If you call `reserve_exact(100)`, you'll get a single reallocation for from 64 to 150 capacity, and also guarantee no reallocation during the processing loop.
The difference is that `reserve_exact` is better if these 100 items were the last ones you intended to push as you get a full vec of capacity 150 and containing 150 items. However, if you intend to push more items later, maybe 100 more, then you'd need to reallocate and break the amortized cost guarantees. With `reserve`, you don't break the amortized cost if there are follow-up inserts; at the price of not being at 100% usage all the time. In the `reserve` case, the capacity of 256 would be enough and let you go from 150 to 250 items without any reallocation.

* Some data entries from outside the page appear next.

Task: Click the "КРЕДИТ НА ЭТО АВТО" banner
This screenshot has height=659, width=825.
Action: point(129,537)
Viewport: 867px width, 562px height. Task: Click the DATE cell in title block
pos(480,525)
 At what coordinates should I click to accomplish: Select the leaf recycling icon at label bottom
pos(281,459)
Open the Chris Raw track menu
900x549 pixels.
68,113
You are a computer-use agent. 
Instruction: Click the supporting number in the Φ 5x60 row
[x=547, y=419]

In short, a rule of thumb could be:
- If creating a vec and you know the total count, prefer `Vec::with_capacity`
- If appending a final chunk of items and then no longer adding items, prefer `Vec::reserve_exact`
- If appending a chunk of items which may not be final, prefer `Vec::reserve`
That's a nice idea, thank you. I have personal blog, I'll try to clean it up a bit and provide performance measurements so it's worth posting.

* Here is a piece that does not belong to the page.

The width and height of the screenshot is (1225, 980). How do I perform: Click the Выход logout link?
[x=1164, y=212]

Regarding the official documentation, I've returned to read them. I agree that the docs would benefit from more discussion about when to use each method. In particular, the code examples are currently exactly the same which is not great. Still, the most critical piece of information is there [0]
> Prefer `reserve` if future insertions are expected.
If anyone wants to reuse my explanation above, feel free to do it; no need to credit.
All the functions mentioned above, even the cpp one, will reserve atleast the number of elements given to resize() or resize_exact(), but may reserve more than that.
After some pondering, and reading the rust documentation, I came to the conclusion that te difference is this:
reserve() will grow the underlaying memory area to the next increment, or more than one increment, while
reserve_exact() will only grow the underlaying memory area to the next increment, but no more than that.
Eg, if grow strategy is powers of two, and we are at pow(2), then reserve() may skip from pow(2) to pow(4), but reserve_exact() would be constrained to pow(3) as the next increment.
Or so i read the documentation. Hopefully someone can confirm?
> even the cpp one, will reserve atleast the number of elements given
The C++ one, however, will not reserve more than you ask for (in the case that you reserve greater than the current capacity). It's an exact reservation in the rust sense.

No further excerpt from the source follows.